Time under the illusion of normalcy is the world's time; but time eventful and disrupted is Jesus' time!

There is a 50-cent word for what the world wants – homeostasis – everything tied down, and maintained in a fixed order.

But it is the nature of the Trinity to disrupt time, so that in the Gospels, time seems to be super-heated and fast paced.

We remember that one of Mark's favorite words is “immediately”, which  he uses nine times in the first chapter alone!

One of the reasons we keep reading these Gospels week after week is to read ourselves into this peculiar and  intense gospel time.

God is taking what we thought was our time and making it his own time.

Not in today's reading, but in another spot in Isaiah [43:18-19] the Lord says through the prophet:

I am about to do a new thing; now it springs forth, do you not perceive it?

I will make a way in the wilderness and rivers in the desert.

It is so tempting to believe that the present social order is more real, more normal and more eternal than the kingdom of God...but it is not.

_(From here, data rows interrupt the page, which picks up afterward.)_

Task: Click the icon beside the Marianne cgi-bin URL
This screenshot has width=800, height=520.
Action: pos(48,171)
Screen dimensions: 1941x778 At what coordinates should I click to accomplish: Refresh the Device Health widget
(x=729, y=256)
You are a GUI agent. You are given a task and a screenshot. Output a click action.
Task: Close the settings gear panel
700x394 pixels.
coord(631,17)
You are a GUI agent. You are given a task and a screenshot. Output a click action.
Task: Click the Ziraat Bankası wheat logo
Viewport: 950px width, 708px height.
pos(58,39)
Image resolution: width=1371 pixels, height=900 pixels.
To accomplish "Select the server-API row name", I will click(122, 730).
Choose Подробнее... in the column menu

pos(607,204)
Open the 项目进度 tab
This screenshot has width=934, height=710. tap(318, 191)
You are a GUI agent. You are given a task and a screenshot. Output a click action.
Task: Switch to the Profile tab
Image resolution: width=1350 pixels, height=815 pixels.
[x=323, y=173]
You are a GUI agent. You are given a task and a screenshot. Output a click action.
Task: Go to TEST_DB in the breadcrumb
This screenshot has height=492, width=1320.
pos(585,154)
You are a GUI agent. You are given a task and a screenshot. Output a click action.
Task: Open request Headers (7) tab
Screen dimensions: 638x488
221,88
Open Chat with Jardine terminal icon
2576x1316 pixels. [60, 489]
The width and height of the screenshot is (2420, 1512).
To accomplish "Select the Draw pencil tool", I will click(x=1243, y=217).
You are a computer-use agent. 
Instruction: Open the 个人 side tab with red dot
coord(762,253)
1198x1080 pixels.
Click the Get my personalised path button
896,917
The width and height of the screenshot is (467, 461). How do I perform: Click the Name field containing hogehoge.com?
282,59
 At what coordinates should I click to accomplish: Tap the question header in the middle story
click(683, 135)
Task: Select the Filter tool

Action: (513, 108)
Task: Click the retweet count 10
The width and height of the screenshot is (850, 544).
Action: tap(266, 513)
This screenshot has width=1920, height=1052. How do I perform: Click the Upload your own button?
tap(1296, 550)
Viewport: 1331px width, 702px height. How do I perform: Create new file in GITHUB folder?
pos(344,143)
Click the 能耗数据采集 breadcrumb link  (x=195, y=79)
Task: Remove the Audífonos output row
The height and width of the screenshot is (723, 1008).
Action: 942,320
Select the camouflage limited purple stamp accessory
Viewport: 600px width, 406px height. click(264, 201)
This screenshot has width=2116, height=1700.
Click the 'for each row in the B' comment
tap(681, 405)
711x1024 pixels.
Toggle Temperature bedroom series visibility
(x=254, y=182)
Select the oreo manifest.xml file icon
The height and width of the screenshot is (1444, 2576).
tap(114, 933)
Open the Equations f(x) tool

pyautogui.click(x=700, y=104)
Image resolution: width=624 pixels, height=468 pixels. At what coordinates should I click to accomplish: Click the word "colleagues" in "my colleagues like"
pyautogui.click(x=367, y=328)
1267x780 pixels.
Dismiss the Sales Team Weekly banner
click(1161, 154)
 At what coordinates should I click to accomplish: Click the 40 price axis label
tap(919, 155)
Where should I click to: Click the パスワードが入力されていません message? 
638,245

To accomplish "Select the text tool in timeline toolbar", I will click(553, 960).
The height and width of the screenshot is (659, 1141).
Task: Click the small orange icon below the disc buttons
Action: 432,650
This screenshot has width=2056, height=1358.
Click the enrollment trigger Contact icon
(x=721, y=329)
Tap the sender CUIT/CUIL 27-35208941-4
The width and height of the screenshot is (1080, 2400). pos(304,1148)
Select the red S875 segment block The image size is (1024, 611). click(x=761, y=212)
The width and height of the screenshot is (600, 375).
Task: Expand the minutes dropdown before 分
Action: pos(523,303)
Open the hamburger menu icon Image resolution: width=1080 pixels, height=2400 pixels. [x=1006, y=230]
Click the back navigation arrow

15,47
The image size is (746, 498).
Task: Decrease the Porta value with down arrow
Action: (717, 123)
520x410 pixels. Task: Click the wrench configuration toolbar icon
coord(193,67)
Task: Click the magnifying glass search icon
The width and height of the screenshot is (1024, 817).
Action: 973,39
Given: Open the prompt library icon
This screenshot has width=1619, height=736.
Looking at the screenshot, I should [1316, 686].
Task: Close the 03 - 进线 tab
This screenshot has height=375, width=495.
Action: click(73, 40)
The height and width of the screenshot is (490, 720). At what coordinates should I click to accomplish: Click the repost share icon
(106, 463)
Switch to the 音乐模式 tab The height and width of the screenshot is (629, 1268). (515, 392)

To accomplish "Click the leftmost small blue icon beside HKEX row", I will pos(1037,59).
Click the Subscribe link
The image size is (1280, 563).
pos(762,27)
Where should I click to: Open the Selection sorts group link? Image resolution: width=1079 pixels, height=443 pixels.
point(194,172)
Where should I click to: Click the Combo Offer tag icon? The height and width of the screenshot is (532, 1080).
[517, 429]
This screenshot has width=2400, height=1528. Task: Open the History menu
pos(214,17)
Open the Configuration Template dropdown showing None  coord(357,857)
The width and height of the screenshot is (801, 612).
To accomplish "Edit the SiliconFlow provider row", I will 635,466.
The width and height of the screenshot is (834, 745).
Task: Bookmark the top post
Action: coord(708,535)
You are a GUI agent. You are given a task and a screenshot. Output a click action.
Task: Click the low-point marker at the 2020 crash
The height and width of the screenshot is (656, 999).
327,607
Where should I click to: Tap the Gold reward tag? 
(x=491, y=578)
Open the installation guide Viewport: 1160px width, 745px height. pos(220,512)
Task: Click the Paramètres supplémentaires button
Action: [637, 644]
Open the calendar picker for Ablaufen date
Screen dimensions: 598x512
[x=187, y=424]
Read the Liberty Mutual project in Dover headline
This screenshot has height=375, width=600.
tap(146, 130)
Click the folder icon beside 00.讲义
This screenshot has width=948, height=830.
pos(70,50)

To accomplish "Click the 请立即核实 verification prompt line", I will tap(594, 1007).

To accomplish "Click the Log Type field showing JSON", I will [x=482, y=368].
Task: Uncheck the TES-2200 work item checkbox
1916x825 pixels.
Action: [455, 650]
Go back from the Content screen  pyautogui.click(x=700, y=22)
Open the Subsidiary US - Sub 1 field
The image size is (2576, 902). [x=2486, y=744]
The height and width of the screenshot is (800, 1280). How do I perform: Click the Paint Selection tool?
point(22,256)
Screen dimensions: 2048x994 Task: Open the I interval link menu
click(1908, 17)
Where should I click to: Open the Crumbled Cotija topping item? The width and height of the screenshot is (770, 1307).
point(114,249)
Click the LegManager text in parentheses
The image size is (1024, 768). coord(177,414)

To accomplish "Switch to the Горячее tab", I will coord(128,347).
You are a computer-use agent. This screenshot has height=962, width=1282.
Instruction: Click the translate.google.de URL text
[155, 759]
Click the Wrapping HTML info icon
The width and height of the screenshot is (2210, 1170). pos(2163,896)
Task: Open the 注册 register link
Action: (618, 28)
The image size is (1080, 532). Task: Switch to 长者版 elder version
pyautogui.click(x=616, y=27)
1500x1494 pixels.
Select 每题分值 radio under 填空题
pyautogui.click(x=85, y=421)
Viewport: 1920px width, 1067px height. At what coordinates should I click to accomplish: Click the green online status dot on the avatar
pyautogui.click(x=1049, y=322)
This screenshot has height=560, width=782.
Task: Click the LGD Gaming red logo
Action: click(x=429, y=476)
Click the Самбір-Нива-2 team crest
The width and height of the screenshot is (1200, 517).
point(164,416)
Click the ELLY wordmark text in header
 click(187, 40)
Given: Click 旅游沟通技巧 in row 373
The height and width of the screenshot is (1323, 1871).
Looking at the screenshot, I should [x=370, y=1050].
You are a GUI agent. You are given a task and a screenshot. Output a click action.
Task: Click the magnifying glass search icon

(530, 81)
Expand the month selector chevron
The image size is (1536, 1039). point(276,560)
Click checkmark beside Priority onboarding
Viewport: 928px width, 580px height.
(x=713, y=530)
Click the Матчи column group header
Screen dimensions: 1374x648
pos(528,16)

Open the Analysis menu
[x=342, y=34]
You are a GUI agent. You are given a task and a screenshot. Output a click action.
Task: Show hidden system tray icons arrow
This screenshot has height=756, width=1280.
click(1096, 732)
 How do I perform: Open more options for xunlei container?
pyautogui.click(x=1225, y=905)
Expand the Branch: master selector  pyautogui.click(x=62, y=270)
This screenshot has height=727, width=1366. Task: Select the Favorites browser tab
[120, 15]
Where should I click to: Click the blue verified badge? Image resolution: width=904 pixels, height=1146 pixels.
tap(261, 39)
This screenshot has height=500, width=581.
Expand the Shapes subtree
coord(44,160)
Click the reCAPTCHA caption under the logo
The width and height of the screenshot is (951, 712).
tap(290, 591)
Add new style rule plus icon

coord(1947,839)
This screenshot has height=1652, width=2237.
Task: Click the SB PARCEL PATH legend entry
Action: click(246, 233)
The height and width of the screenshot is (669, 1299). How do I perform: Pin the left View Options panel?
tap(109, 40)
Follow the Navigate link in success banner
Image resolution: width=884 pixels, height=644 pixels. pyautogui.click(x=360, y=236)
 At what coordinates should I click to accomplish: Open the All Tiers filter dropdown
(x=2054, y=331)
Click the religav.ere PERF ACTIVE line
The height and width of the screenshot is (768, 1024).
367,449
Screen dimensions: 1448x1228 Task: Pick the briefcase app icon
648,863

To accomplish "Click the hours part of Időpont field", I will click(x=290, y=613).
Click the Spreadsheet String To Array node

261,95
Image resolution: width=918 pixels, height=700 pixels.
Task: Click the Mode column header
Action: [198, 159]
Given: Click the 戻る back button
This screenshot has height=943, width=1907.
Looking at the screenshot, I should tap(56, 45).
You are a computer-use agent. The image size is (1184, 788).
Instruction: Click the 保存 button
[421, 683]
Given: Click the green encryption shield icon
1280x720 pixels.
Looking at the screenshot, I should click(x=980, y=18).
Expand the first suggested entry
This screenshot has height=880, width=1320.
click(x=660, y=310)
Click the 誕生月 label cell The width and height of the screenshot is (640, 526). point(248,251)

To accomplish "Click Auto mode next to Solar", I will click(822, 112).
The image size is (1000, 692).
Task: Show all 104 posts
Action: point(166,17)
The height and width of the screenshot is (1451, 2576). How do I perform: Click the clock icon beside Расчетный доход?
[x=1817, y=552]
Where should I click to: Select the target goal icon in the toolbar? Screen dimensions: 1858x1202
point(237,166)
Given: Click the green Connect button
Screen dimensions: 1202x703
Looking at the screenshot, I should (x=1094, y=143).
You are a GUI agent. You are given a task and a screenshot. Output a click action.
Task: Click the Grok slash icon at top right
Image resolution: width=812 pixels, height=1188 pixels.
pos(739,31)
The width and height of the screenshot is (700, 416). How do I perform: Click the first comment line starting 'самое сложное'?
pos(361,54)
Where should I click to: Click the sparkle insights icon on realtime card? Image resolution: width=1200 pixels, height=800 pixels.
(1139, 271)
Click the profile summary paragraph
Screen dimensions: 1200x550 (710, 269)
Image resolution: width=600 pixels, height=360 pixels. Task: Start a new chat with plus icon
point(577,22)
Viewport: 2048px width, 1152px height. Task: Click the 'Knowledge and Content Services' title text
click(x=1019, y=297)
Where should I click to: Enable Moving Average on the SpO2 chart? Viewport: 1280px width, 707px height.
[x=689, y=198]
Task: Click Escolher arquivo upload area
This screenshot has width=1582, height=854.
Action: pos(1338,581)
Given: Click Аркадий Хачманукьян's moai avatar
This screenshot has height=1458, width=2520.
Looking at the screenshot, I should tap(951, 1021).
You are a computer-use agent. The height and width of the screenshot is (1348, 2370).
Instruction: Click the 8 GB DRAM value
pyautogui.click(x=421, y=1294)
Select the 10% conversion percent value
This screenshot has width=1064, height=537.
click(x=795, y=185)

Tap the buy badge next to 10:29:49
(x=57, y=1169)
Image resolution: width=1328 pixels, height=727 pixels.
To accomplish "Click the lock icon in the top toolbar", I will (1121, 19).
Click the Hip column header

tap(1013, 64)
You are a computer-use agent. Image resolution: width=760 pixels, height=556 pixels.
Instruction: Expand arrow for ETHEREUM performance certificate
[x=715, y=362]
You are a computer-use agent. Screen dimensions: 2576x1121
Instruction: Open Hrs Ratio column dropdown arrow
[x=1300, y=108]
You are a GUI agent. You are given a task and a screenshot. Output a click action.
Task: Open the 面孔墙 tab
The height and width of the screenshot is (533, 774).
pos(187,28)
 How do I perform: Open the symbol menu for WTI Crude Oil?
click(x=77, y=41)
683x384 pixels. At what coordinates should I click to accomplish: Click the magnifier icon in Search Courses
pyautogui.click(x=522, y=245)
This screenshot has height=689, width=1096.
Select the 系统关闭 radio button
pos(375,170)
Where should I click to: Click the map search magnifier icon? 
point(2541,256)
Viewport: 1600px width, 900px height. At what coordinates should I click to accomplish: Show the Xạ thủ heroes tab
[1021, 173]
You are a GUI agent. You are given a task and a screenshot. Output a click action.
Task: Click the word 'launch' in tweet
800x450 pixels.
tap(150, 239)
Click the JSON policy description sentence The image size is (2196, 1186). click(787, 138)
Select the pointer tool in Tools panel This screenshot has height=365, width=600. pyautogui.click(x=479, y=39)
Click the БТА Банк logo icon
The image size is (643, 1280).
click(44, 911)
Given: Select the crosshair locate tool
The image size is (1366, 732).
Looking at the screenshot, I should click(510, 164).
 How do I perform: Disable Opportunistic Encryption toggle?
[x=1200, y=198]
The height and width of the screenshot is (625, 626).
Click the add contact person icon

So indicates the prophet; so lives out the Lord Jesus!

 

The modern world just has to banish God from time.

For many, God must be a serene, distant deity who never shows up anywhere, who never actually intrudes into our time.

So one of the results of that is that the miracle stories in the gospels are immediately dismissed precisely because they are that intrusion into our tick-tock ordered and predictable world.

God's choosing to do or not to do something gets twisted into God can't do anything in the world.

And when that is said, the whole point of Christmas has just been denied.

 

Advent just does not make much of an impact in the stores, does it?

Shop-keepers' concern is 24 shopping days until Christmas.

Advent's concerns are far larger;

--the reminder that in Jesus, human time was permanently disrupted, reorganized, and redirected.

--the reminder that the time that you thought was your own, to live as you please, really belongs to God.

--the reminder that at any moment this time could become a time for God's specific purposes in your life and mine.

There we are, thinking that it is another humdrum day, and then Jesus shows up.

 

One person told me recently, “I've been through a terrible time.

I could see no way out; the medicines were hurting more than helping.

After many months, Jesus interrupted this downward spiral and pointed me in a new direction.

I have a new career direction on which to focus, which will make use of the things that I learned through my travail.”

Time is transformed for that person.

 

Another person wrote about surviving dangerous open-heart surgery: “I'm not the same person I have been for the past 50 years.

It's as though God reached into my life and, through this illness, made me over, gave me a second chance, different, and capable of making a difference in the world.”

Time for that person is transformed.

 

May each of us whom Christ Jesus calls have such an Advent story!

May time be granted for each of us whom Jesus calls.

 

Some try to escape time, whether by Hindu philosophies or overdoing makeup.

In our lessons today we hear the good news that we need not flee from time, nor pretend that it does not affect us, but rather wake up and know that this is right now God's good time, the time in which he intends to do good things in and through us.

God moves into time, adopts our time, redeems us from bondage to time's ravages, and generates the “fullness of time,” Christ Jesus come to us.

 

Our hymn today captures the sense of God's movement in procession to us.

Adapting the psalmist's words now nearly 3,000 years old, the hymn is a grand statement of the truth that in spite of all the darkness we sense around us, all of the things wrong we know in ourselves and the world, this is God's time, and he will do what is needed.

Christ Jesus is coming; he is come; he will come.

It is, even now, God's good time. Hosanna! Rejoice and sing.  Amen.

 

Please note: The preceding sermon is provided as a resource for the thought, prayer, and meditation of the members and friends of St. Mark's. It is the residue of a verbal event, and thus it does not have academic footnotes and other details that would be expected in a written document. The writer gladly acknowledges the prior thought and work of many Christians before him.